Chefs-d'œuvre « galants ».
La nature précisément fut le leitmotiv des œuvres de Poussin, dont six de ses toiles sont présentées ici. La plus magistrale d'entre elles, « Paysage orageux avec Pyrame et Thisbé », met en scène l'épisode mythologique dans un déchaînement des éléments et de la nature. Un chaos superbement ordonné.
La peinture de fête galante, celle de Watteau et de ses émules, connut un franc succès en Allemagne. Frédéric II de Prusse l'appréciait particulièrement et sa collection comptait de nombreux Watteau, Lancret, Pater... On pourra apprécier ici quelques-uns de ces chefs-d'œuvre « galants » et savourer les ravissants détails de badinages dans les bocages et autres récréations champêtres.
Peu représentée dans les collections allemandes, car jugée trop libertine, la peinture de genre française figure néanmoins dans quelques musées à travers des œuvres phares, comme les célèbres « Odalisque blonde » de Boucher et « Jeune fille faisant danser son chien sur son lit » de Fragonard.
D'autres raretés du XVIIIe brillent encore dans l'exposition : ici, le très expressif « Vieillard lisant » de Fragonard, là une somptueuse nature morte de Chardin, plus loin, un paysage aux tonalités mordorées de Jean-Baptiste Oudry, ou encore un portrait de David de la fin du XVIIIe qui marque le tournant néo-classique.
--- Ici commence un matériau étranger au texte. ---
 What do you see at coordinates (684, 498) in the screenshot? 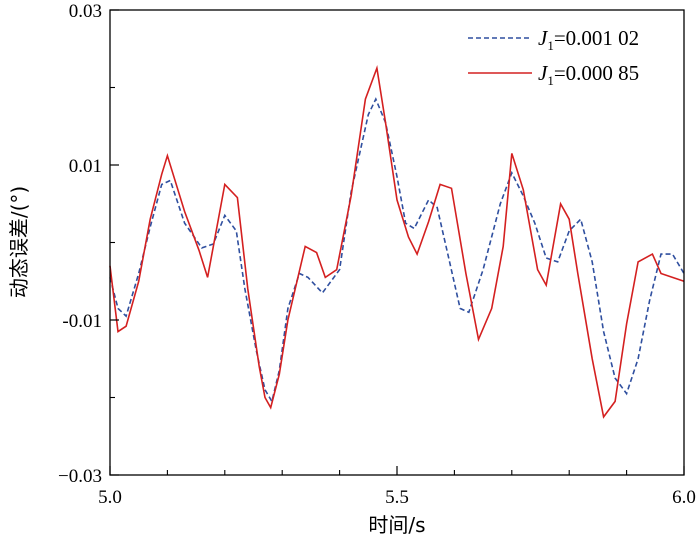
I see `x-tick-label: 6.0` at bounding box center [684, 498].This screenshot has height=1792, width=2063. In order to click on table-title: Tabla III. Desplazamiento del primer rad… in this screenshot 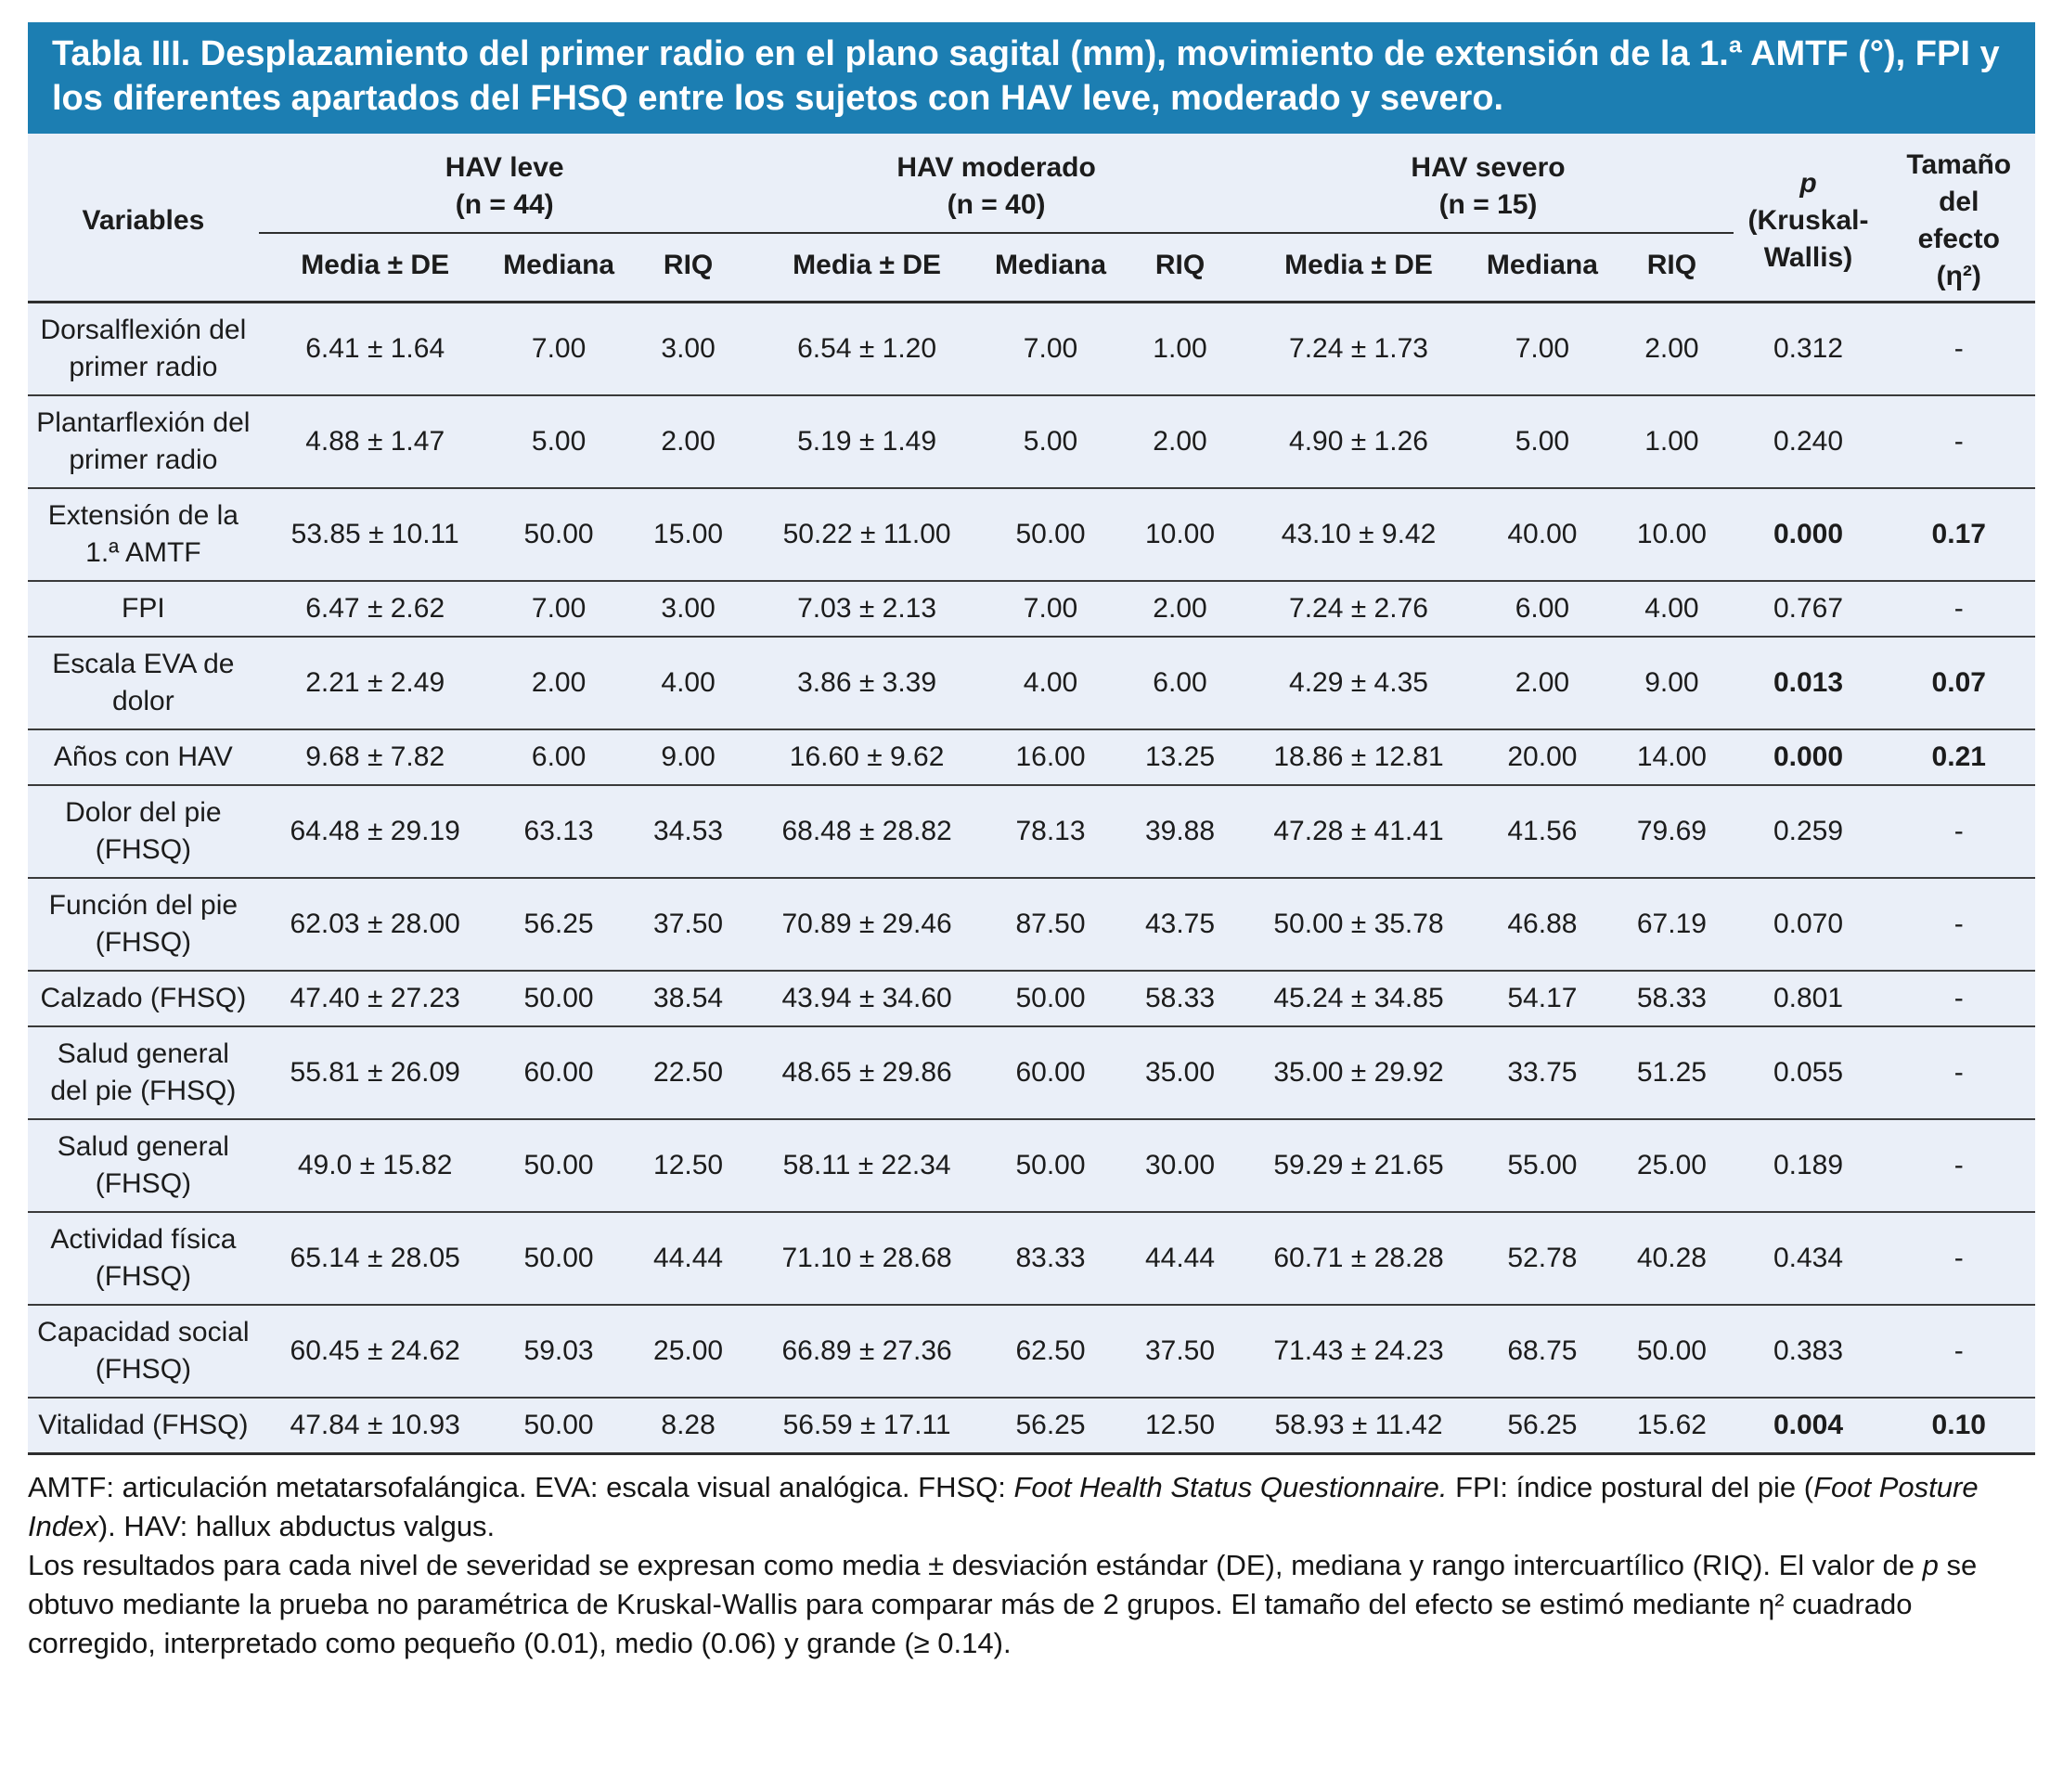, I will do `click(1026, 76)`.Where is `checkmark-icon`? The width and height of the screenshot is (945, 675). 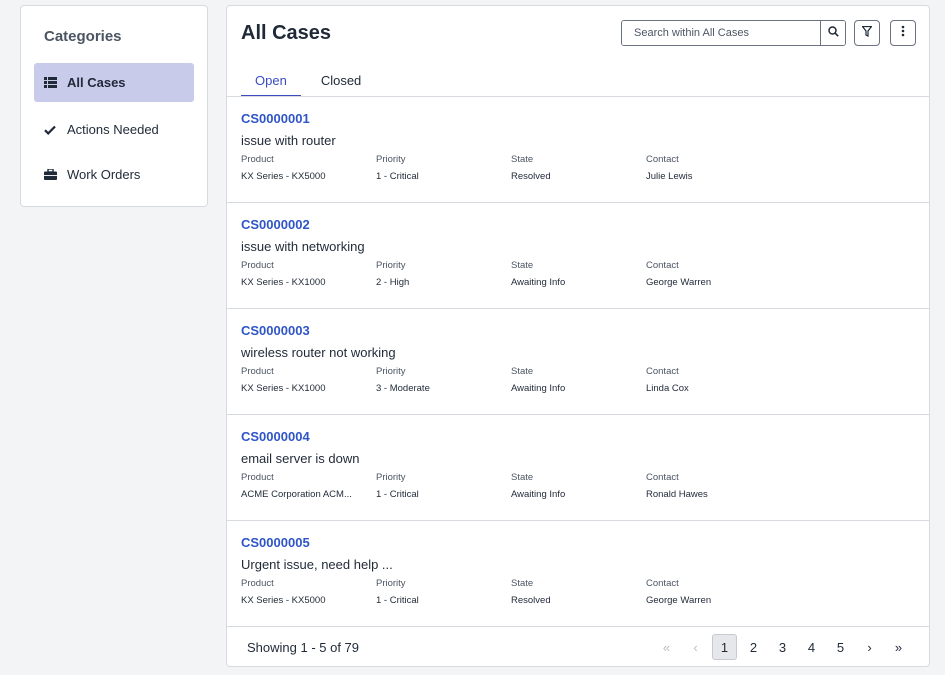 checkmark-icon is located at coordinates (50, 130).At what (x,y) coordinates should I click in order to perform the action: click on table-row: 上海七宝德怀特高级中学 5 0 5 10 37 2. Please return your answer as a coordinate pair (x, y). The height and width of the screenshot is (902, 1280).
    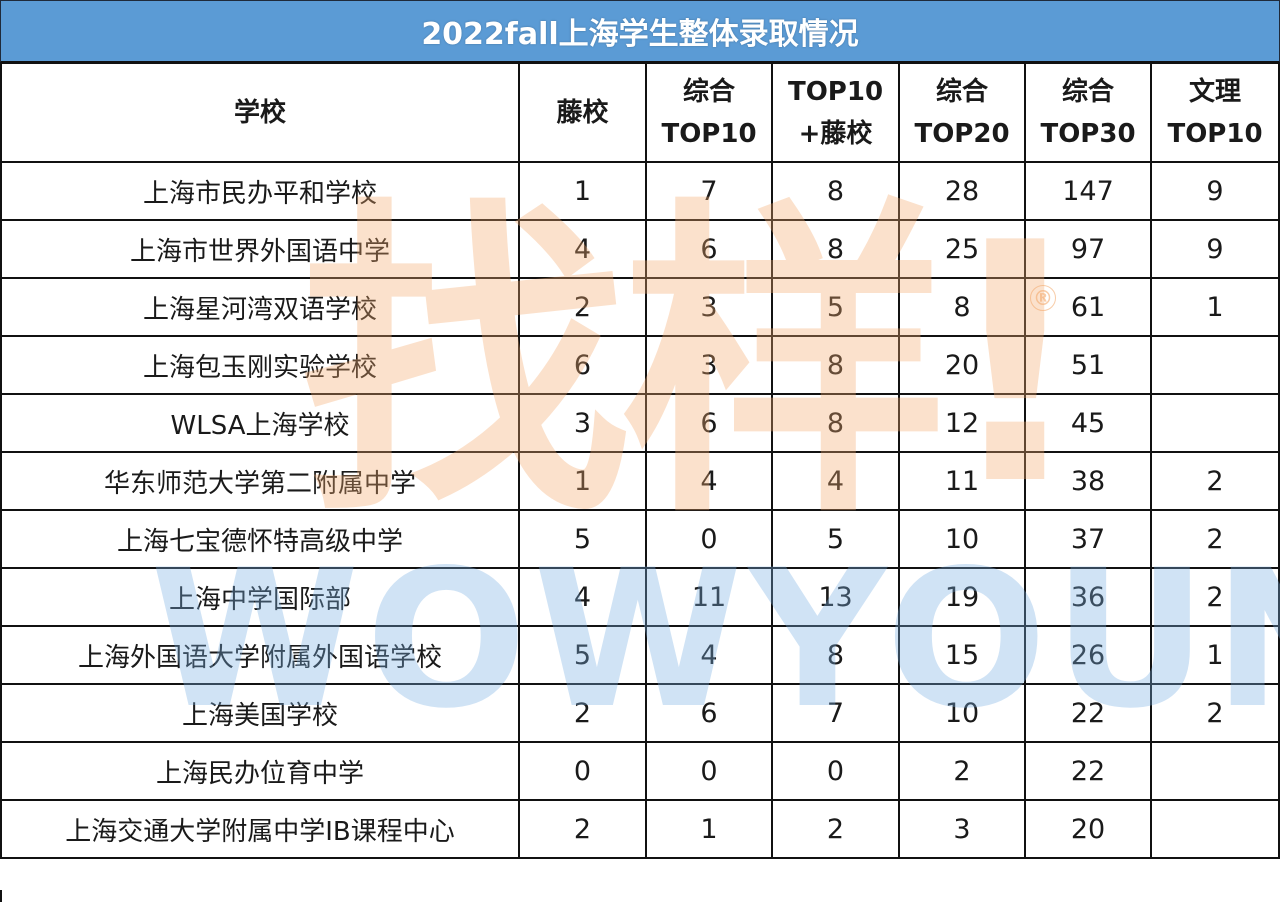
    Looking at the image, I should click on (640, 539).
C'est un grand plaisir de rencontrer, ainsi réunies, les œuvres souvent éminentes mais rarement vues, peintes par des artistes qui nous sont pourtant familiers. Certaines d'entre elles sont d'un inestimable intérêt.
« Poussin, Watteau, Chardin, David... Peintures françaises dans les collections allemandes. XVIIe et XVIIIe siècles ». Galeries nationales du Grand Palais. Paris 8e. Tlj sauf mardi, de 10 h à 20 h (mercredi jusqu'à 22 h). Tél. 01.44.13.17.17. Jusqu'au 31 juillet. Catalogue de l'exposition, 496 p., 59 euros.